Not only is technology impacting the performance of individual farms, but the data is generating valuable insights that can positively impact policy decisions at a local or national level. AI is also at the heart of efforts to reduce waste and improve the profitability and sustainability of water operations in the agricultural industry.

Artificial intelligence will increase the profitability of renewable energy sources

McKinsey estimates that global renewable electricity capacity will increase by more than 80 percent from 2020 levels by 2026. For example, the annual Invesco Global Sovereign Asset Management Study found that 71 percent of Middle East sovereign wealth funds (SWFs) are prioritizing infrastructure investments, particularly in renewable energy and transmission segments.

Today, millions of individual devices that transmit and consume electricity are rewriting the foundations of how power grids work.
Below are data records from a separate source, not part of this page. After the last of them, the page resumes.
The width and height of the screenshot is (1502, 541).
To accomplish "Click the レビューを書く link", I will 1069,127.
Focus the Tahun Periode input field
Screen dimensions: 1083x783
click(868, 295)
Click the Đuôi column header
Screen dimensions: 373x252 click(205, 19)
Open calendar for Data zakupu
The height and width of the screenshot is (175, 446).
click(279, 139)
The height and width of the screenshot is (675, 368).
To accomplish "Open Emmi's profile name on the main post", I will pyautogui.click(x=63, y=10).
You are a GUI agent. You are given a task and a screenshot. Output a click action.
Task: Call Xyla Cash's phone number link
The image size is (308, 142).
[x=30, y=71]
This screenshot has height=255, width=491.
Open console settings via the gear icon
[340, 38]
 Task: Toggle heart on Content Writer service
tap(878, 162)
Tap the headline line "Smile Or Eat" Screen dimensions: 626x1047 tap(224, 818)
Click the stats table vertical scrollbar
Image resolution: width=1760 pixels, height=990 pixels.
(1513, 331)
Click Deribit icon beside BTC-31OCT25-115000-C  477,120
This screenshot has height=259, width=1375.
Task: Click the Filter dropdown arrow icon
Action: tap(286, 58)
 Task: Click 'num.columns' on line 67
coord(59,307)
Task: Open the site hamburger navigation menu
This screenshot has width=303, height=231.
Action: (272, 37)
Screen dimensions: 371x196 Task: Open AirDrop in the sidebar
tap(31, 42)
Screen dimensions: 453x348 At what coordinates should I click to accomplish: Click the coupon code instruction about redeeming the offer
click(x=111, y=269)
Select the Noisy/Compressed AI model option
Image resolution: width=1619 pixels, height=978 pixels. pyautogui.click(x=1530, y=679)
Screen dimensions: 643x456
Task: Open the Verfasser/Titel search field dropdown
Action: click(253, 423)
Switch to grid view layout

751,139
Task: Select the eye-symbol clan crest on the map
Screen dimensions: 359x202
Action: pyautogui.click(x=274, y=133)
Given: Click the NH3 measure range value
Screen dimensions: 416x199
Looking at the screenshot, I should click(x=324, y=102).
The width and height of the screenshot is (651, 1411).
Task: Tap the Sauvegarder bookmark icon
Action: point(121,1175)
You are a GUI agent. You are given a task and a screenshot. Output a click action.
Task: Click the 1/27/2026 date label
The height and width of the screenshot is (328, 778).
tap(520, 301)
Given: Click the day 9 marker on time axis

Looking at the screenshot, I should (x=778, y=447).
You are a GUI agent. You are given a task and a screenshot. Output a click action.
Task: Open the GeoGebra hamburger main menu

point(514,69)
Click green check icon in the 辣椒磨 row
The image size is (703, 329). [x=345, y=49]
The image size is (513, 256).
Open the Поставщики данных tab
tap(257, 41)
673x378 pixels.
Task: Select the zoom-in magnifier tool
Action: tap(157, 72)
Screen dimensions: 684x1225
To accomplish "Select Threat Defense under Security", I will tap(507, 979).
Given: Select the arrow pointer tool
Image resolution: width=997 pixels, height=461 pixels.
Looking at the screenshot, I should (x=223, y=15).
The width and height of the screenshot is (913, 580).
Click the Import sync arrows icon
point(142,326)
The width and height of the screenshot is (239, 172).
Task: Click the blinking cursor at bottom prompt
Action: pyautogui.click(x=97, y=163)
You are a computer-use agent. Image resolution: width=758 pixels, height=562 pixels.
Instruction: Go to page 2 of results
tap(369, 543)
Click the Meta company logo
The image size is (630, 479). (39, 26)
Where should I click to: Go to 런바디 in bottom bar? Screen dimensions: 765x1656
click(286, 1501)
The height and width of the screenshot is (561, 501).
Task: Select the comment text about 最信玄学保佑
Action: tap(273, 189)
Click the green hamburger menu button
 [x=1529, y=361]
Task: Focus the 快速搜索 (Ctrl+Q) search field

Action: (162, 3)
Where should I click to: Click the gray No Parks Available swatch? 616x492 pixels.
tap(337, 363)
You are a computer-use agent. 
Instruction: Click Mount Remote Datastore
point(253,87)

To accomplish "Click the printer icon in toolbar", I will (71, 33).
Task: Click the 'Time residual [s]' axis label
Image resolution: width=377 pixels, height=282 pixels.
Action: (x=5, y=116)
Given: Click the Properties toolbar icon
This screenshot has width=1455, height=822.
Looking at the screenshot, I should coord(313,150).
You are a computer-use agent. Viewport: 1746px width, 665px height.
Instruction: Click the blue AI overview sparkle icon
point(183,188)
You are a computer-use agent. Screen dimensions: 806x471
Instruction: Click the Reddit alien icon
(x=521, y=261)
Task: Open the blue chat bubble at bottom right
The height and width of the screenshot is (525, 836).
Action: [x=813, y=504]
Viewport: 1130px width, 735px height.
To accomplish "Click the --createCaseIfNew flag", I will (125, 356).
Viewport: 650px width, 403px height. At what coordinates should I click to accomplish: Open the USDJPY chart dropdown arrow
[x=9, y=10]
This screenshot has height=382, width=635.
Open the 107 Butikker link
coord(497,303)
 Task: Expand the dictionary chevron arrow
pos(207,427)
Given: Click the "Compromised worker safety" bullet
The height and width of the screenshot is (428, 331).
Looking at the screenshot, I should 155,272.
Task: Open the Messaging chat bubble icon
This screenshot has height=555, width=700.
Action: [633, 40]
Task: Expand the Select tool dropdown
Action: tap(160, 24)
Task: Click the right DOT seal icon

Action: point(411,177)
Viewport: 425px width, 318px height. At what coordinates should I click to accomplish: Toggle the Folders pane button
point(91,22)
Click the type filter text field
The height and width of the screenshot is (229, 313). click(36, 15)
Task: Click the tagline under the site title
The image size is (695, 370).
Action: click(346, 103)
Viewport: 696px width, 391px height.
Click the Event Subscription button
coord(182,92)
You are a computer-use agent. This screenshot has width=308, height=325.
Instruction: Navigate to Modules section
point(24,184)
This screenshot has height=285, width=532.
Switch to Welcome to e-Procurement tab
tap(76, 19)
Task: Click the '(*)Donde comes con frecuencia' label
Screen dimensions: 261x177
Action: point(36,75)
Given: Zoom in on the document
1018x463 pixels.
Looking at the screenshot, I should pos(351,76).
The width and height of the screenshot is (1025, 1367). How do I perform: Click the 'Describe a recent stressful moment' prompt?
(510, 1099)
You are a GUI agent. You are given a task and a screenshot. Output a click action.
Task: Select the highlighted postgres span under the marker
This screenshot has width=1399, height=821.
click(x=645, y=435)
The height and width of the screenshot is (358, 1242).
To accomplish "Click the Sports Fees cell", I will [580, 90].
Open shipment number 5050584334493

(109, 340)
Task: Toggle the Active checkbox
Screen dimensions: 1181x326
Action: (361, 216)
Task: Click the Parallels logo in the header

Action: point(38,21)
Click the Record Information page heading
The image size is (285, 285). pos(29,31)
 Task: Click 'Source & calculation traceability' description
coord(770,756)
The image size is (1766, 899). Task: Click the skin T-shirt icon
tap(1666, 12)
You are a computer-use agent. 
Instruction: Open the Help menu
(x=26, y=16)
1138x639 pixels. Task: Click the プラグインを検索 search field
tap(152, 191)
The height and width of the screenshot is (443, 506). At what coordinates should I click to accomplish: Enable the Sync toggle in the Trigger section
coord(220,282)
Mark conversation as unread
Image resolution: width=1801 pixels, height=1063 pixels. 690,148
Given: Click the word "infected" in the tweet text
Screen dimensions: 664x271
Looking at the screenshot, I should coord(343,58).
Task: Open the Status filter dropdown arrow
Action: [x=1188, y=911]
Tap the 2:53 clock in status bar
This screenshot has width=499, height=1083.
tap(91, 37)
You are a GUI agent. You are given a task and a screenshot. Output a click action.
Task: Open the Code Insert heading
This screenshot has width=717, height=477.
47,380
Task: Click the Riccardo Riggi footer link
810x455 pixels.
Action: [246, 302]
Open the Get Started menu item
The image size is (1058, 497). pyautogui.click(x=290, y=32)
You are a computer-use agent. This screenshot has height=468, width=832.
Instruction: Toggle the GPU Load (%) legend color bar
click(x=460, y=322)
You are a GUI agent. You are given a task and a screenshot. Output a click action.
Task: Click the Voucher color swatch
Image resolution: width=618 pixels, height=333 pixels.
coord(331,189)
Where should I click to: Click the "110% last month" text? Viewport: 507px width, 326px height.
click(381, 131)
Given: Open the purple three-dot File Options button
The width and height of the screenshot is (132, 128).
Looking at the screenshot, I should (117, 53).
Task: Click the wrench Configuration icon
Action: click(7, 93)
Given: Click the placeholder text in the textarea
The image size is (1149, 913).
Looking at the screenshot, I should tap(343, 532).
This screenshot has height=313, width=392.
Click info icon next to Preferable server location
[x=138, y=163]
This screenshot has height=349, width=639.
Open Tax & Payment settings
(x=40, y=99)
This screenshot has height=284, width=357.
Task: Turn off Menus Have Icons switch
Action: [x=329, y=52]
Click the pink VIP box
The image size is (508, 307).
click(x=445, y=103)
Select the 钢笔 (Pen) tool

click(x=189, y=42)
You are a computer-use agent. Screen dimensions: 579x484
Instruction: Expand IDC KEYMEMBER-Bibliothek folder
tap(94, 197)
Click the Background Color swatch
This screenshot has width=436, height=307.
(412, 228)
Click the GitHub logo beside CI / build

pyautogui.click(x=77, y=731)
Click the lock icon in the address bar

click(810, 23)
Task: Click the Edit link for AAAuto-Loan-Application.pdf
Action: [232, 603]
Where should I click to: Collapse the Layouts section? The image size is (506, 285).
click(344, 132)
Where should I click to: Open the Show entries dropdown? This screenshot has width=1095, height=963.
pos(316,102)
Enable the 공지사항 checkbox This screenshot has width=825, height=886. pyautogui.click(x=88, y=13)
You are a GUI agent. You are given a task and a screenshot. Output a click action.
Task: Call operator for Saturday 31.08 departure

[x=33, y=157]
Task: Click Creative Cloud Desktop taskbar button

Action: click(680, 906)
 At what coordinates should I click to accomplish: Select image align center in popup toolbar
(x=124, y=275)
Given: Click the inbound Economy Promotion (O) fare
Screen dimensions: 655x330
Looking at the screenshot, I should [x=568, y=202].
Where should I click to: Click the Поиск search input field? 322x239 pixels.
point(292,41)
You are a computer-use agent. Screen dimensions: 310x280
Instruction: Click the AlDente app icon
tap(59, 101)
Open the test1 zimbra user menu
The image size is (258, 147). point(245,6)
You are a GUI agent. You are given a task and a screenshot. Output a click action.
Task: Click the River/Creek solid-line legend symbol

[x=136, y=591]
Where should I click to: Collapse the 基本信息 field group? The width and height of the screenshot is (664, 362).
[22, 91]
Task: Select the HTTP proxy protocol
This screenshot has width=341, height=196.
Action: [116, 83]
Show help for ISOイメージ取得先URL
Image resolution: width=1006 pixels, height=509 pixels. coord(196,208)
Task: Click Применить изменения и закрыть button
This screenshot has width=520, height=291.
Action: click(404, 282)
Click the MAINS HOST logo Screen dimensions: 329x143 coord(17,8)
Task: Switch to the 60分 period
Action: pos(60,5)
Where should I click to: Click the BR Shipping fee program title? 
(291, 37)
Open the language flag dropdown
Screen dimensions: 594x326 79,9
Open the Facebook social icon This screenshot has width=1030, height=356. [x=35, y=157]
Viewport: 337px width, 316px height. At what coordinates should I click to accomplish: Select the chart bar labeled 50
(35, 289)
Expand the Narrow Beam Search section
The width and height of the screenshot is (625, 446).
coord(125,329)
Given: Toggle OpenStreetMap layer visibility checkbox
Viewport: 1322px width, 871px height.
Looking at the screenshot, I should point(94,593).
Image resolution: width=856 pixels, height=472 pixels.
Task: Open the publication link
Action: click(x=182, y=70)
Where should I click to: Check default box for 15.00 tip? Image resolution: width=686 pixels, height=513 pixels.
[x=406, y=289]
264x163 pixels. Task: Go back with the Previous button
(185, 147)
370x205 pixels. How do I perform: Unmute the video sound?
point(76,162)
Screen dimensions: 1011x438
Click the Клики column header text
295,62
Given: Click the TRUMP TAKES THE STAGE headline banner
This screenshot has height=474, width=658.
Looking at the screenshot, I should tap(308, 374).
Automation and data analytics can help manage decentralized energy sources, direct excess electricity, and flag potential grid weaknesses before they become major problems, as well as help utilities redirect power to where it’s needed in real time.

To make this possible, traditional utility giants will need to reassess their operating models and invest in a modern, cloud-based IT infrastructure that enables effective data management and analysis across the organization.

Transition to Software-Defined Electric Vehicles

As countries work towards achieving net-zero emissions by 2050, decarbonising transport has become increasingly important. At COP28, Dubai Roads and Transport Authority (RTA) unveiled the ‘Dubai Net-Zero Public Transport 2050’ strategy, becoming the first Middle Eastern agency to develop a long-term plan to achieve net-zero emissions in public transport by 2050.

Currently, 18 of the world’s largest automakers have transitioned or committed to transitioning, completely or significantly, to electric vehicle production. The electric vehicles will be software-defined vehicles (SDVs) with automated capabilities to manage the car more efficiently, with particular attention to environmental sensitivity.

SDVs feature intelligent route planning and energy optimization, which can alleviate issues related to charging capacity and range.

Financial systems will be redesigned to use less energy

The transition to more environmentally sustainable operations is a top priority for banks and financial services organizations. More sustainable software, more efficient algorithms, and better data processing are key to this effort. The global green finance market has grown from $5.2 billion in 2012 to more than $540 billion in 2021.

In the Middle East, the Federation of United Arab Emirates Banks announced a major banking sector initiative to collectively mobilise over AED 1 trillion in sustainable finance by 2030. In addition to developing eco-conscious portfolios, the financial services sector is significantly reducing energy consumption by enabling efficiency in data centres.

Today, organizations must incorporate sustainability into their systems architecture and templates, make sustainability a non-functional requirement in offerings, and require sustainability goals in service level agreements.

As architects, engineers, project managers, and software delivery workers embrace this shift, teams will seamlessly transition to using code to support sustainability while maintaining and even improving competitiveness and profitability. We can all look forward to the day when sustainability becomes the new norm and software is at the center of helping to create a climate-safe, competitive future.